Впуская в себя влагу воздуха, как рыба жабрами, лавируя между намеревающимися пристать, праздношатающимися парнишами, приближаюсь по Пушкинской к Приморскому бульвару.
– Девушка, можно с Вами познакомиться? – Какой-то тип с совершенно неуместным лицом.
– Нет, нельзя! – категорически отрезаю я, не сбавляя скорости полёта.
– Но почему? Вам же, наверное, скучно? Вы одна…
– Мне скучно?!! – зверею я от глупости непрошенного ухажёра, и включаю турбореактивную скорость, после чего голос приставальщика глохнет где-то позади.

И вот, пропитавшись, как ром-баба, пьяными весенними запахами и солёным морским духом, вздымаюсь к папе, на верхний этаж.  На лестничной площадке рамы и холсты, лицом к стенке, перемазанная красками дверь с умолкнувшим, неизвестно когда, звонком. Стучу, как умею, получается хило. Дубашу и так, и сяк. После долгой паузы  во глубине – шевеление, дверь открывается – папа с пучком измазанных кистей, вытирает руки о тряпицу. Сразу же бьёт в нос такой родной (и такой желанный до сих пор) запах масляных красок.

Папа пропускает меня, говорит, чтобы я занялась чем-нибудь, даёт куски ватмана, коробочку с пастельными мелками. От сочетания и брожения вокруг огромного количества цветов разного накала и концентрации, внутри что-то радостно стонет. Картины – законченные и только начатые, недоплетённый гобелен, большущие мотки ниток к нему, набросанные рядом – таких вибрирующих тонов, что в горле возникает комок от непонятного восторга. Пастельные мелки дразнят многообразием, и каждый хочется схватить первым… Папа жадно впивается кисточками в холст, лихорадочно мучает краски на палитре, иногда с остервенением выдавливает остатки из тюбика и снова набрасывается на холст.

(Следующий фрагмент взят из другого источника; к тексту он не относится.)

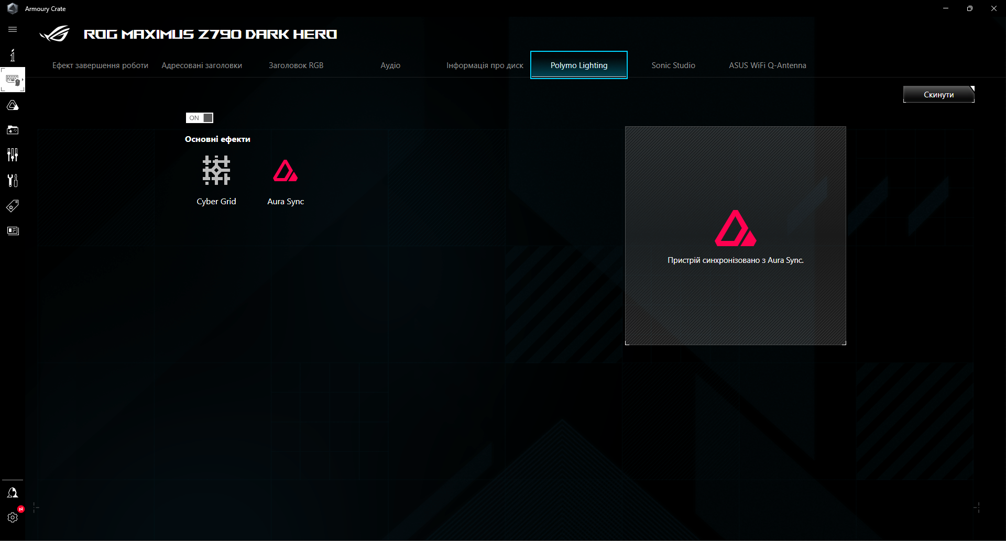This screenshot has height=541, width=1006.
Task: Open the user profile icon at bottom left
Action: [x=13, y=492]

Я, как всегда, при виде папы, начисто теряю дар речи. Что бы я ни сказала, – кажется мне, – всё будет абсолютной мурой, и папа с ядовитой иронией прищурит глаз, состроит свою коронную гримасу и отпустит какое-нибудь едкое замечание, от которого хочется стереться с лица земли. Надо сказать, что со мной он, как раз всегда обходится довольно бережно и даже ласково, когда замечает, конечно. Но я видела, как иногда он отбривает других… и потому молчу, как последняя идиотка. Пробую выразить свой безутешный восторг мелками по ватману.
Папа делает передышку, отваливает от холста, вытирает руки. Поглядывает в окно на море, корабли и подъёмные краны. Мимоходом взглянув на меня, вдруг зацепляется взглядом, потом прикрывает один глаз, пытаясь меня поточнее сфокусировать и скомпоновать. Я, чувствуя себя дичью в прицеле охотничьего ружья, пытаюсь рыпнуться.
– Стоп! Сиди так… подожди… – и папа, чтобы не спугнуть дичь, хватает лист бумаги, пришпандоривает его на что-то, берёт пастельные мелки,  ищет выгодную точку, – Так, так… чуть-чуть головку правее… нет, много… так, так, да. – И начинает быстро-быстро набрасывать мой портретик.
А я стараюсь не шевелиться, по опыту зная, что любая попытка переменить участь вызовет у папы бурю протеста и озверения. Ничего не остаётся, как думать о влажном весеннем ветре, о море, о платанах, и совсем тайком – о колечках дыма от сигареты любимого.
Когда рисунок закончен, с трудом возвращаю телу подвижность, подхожу, смотрю на портрет. А там – надо же! – и весенний ветер, притихший в волосах, и море, и затаившийся, спрятанный где-то далеко-далеко в глазах любимый.